Task ▸
Every entry needs to be repeated exactly, with nothing left out.
※
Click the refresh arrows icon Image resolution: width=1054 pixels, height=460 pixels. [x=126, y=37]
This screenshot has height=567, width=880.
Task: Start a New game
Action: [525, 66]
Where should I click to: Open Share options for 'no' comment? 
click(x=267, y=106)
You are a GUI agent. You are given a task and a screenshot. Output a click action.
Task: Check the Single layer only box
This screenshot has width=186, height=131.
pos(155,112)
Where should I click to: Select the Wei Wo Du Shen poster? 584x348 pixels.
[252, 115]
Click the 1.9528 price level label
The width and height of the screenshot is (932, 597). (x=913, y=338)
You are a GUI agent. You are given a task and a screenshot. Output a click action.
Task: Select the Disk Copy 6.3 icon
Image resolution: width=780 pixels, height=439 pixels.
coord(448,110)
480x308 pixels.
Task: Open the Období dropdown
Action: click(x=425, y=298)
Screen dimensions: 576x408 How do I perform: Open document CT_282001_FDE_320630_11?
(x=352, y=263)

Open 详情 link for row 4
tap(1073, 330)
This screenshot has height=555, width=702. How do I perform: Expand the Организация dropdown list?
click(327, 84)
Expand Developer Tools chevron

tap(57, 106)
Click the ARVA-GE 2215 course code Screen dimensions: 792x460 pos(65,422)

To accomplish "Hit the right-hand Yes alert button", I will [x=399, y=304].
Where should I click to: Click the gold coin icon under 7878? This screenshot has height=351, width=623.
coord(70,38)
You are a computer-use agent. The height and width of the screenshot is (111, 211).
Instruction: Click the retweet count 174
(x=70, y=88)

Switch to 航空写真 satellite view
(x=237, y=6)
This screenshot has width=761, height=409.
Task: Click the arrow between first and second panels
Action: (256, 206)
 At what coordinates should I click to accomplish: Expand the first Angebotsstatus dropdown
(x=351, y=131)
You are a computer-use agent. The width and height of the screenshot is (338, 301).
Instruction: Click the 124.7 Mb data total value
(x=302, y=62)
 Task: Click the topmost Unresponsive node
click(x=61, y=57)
※
Solved exercise ▸
Click the refresh arrows icon Image resolution: width=1054 pixels, height=460 pixels. [x=126, y=37]
This screenshot has height=567, width=880.
Task: Start a New game
Action: [525, 66]
Where should I click to: Open Share options for 'no' comment? 
click(x=267, y=106)
You are a GUI agent. You are given a task and a screenshot. Output a click action.
Task: Check the Single layer only box
This screenshot has width=186, height=131.
pos(155,112)
Where should I click to: Select the Wei Wo Du Shen poster? 584x348 pixels.
[252, 115]
Click the 1.9528 price level label
The width and height of the screenshot is (932, 597). (x=913, y=338)
You are a GUI agent. You are given a task and a screenshot. Output a click action.
Task: Select the Disk Copy 6.3 icon
Image resolution: width=780 pixels, height=439 pixels.
coord(448,110)
480x308 pixels.
Task: Open the Období dropdown
Action: click(x=425, y=298)
Screen dimensions: 576x408 How do I perform: Open document CT_282001_FDE_320630_11?
(x=352, y=263)

Open 详情 link for row 4
tap(1073, 330)
This screenshot has height=555, width=702. How do I perform: Expand the Организация dropdown list?
click(327, 84)
Expand Developer Tools chevron

tap(57, 106)
Click the ARVA-GE 2215 course code Screen dimensions: 792x460 pos(65,422)

To accomplish "Hit the right-hand Yes alert button", I will [x=399, y=304].
Where should I click to: Click the gold coin icon under 7878? This screenshot has height=351, width=623.
coord(70,38)
You are a computer-use agent. The height and width of the screenshot is (111, 211).
Instruction: Click the retweet count 174
(x=70, y=88)

Switch to 航空写真 satellite view
(x=237, y=6)
This screenshot has width=761, height=409.
Task: Click the arrow between first and second panels
Action: (256, 206)
 At what coordinates should I click to accomplish: Expand the first Angebotsstatus dropdown
(x=351, y=131)
You are a computer-use agent. The width and height of the screenshot is (338, 301).
Instruction: Click the 124.7 Mb data total value
(x=302, y=62)
 Task: Click the topmost Unresponsive node
click(x=61, y=57)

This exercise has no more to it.